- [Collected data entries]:
▬▬▬▬▬▬

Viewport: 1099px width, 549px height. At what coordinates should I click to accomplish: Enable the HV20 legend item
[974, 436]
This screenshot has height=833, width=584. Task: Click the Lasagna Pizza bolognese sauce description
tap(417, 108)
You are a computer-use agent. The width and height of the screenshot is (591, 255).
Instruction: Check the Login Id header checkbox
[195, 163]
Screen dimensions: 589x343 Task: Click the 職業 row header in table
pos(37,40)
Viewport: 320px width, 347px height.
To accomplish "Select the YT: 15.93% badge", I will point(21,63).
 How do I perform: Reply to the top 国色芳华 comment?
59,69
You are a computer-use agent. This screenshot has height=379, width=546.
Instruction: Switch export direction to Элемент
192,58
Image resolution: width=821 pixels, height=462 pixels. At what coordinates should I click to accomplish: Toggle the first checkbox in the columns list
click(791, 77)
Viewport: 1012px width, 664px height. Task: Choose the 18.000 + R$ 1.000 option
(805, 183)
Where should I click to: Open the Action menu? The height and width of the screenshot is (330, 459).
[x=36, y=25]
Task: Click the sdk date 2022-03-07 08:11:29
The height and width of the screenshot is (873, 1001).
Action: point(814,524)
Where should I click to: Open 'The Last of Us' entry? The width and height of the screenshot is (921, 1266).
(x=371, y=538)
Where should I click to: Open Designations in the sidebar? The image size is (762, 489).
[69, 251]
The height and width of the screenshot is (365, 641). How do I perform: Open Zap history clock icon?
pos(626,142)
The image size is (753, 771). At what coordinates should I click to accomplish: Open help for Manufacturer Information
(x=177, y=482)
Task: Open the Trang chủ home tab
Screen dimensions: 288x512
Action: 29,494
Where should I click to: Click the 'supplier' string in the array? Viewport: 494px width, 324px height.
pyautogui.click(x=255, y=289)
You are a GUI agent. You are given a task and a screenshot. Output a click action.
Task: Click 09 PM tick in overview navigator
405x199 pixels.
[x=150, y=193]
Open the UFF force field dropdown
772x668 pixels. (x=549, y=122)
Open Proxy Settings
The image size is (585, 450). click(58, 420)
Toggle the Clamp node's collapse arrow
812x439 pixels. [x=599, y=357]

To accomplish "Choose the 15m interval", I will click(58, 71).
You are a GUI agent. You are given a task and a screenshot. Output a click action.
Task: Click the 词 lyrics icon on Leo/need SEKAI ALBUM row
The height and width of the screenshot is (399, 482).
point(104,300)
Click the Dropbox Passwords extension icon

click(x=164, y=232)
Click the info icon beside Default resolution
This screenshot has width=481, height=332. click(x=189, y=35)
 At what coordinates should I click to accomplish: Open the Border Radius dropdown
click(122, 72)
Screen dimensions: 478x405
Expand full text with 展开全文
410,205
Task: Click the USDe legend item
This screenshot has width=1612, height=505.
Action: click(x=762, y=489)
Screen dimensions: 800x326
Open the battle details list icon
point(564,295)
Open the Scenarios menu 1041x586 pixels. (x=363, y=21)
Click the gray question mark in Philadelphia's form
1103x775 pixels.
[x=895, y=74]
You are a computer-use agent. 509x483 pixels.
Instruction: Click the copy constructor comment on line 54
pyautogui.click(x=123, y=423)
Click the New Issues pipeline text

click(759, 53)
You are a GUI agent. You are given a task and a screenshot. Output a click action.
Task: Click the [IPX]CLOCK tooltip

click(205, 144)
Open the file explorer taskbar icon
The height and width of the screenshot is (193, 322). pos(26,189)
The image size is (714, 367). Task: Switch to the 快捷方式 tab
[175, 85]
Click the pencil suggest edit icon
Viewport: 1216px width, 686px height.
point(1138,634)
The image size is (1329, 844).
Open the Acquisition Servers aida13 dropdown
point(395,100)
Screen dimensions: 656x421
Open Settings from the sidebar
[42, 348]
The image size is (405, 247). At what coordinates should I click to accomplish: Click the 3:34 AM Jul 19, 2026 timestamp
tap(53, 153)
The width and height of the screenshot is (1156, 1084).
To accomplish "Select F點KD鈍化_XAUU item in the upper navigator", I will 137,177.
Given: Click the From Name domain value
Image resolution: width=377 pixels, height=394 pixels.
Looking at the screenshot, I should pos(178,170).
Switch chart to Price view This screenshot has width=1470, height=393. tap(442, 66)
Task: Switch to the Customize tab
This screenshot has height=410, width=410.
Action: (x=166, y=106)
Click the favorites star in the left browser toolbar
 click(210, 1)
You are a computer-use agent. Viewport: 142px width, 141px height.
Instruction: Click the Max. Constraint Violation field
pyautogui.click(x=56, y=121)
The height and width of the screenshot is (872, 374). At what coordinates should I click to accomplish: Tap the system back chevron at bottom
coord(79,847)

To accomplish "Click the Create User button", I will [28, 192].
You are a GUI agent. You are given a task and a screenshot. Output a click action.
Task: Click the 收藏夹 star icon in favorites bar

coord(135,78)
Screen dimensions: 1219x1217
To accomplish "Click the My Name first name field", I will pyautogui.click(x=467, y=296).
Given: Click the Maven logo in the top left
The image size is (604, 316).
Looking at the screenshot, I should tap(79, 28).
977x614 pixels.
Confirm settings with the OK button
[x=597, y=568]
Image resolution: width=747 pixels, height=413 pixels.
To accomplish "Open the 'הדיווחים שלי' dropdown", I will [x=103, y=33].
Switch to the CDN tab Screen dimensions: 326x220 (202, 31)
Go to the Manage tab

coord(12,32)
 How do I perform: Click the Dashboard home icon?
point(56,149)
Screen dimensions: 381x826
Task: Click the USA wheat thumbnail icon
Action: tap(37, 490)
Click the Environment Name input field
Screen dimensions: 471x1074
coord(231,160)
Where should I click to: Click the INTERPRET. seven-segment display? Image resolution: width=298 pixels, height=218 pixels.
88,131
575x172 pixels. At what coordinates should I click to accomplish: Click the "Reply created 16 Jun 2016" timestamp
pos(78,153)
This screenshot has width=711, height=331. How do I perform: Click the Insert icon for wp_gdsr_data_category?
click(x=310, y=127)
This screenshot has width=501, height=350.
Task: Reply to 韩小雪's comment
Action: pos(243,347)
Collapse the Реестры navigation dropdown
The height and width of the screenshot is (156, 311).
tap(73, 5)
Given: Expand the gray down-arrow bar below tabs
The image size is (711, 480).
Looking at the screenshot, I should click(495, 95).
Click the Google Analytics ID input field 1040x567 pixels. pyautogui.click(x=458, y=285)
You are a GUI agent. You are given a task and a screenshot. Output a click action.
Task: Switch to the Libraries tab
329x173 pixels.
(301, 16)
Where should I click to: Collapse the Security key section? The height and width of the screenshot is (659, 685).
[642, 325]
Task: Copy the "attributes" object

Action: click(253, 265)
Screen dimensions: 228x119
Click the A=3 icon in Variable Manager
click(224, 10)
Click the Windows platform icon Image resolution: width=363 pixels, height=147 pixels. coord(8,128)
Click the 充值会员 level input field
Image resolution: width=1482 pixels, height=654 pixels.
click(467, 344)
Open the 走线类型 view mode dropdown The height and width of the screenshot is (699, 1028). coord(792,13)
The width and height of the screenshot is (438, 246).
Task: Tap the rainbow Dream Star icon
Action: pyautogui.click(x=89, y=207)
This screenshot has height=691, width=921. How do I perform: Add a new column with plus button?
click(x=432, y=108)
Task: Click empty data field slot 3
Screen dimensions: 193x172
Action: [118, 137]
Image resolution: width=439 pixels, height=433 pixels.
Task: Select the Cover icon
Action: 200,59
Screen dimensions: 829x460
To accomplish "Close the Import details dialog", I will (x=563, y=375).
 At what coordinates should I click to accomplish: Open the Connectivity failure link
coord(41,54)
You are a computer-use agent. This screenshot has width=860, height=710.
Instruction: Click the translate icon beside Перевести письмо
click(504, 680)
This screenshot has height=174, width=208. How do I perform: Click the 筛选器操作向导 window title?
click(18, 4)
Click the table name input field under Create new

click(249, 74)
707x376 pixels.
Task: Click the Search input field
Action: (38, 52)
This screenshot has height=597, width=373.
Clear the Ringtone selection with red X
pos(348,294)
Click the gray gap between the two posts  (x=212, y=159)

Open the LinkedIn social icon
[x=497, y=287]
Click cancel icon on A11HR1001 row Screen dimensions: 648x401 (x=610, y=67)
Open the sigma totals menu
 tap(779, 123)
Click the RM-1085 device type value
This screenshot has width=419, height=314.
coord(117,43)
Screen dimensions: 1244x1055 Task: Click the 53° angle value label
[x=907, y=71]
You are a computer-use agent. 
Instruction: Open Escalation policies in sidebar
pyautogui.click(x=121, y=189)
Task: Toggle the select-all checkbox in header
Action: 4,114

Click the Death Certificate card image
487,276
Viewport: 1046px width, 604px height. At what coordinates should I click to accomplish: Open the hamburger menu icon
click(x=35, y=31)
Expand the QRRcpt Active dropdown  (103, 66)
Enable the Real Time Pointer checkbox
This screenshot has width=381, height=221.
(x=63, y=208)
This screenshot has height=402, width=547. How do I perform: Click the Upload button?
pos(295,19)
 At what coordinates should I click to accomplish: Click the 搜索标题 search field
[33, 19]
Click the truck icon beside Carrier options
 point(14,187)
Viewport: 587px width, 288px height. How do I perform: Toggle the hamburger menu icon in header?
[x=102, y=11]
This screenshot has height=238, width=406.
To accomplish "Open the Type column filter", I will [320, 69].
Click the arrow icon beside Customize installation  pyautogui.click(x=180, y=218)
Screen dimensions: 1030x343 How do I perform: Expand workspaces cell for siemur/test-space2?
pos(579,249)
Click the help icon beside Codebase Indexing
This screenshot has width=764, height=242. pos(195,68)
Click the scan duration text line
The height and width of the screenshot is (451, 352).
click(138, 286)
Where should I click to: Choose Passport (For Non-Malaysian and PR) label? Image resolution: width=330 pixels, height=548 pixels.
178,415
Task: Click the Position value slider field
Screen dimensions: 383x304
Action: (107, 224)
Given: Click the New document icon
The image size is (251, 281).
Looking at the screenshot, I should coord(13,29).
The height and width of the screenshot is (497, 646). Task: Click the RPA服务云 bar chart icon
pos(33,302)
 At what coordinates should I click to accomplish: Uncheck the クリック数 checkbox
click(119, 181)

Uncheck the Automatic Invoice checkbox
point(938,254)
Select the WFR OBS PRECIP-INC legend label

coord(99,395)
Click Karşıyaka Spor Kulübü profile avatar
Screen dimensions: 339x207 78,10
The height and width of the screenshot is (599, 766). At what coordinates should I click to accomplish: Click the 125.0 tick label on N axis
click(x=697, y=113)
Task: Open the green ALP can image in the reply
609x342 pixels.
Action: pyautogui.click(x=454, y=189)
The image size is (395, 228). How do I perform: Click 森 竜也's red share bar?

▬▬▬▬▬▬

In the reply, include exactly the lines from the beginning of the entries above through the line holding "has height=379, width=546.", and nothing besides.

Viewport: 1099px width, 549px height. At what coordinates should I click to accomplish: Enable the HV20 legend item
[974, 436]
This screenshot has height=833, width=584. Task: Click the Lasagna Pizza bolognese sauce description
tap(417, 108)
You are a computer-use agent. The width and height of the screenshot is (591, 255).
Instruction: Check the Login Id header checkbox
[195, 163]
Screen dimensions: 589x343 Task: Click the 職業 row header in table
pos(37,40)
Viewport: 320px width, 347px height.
To accomplish "Select the YT: 15.93% badge", I will point(21,63).
 How do I perform: Reply to the top 国色芳华 comment?
59,69
You are a computer-use agent. This screenshot has height=379, width=546.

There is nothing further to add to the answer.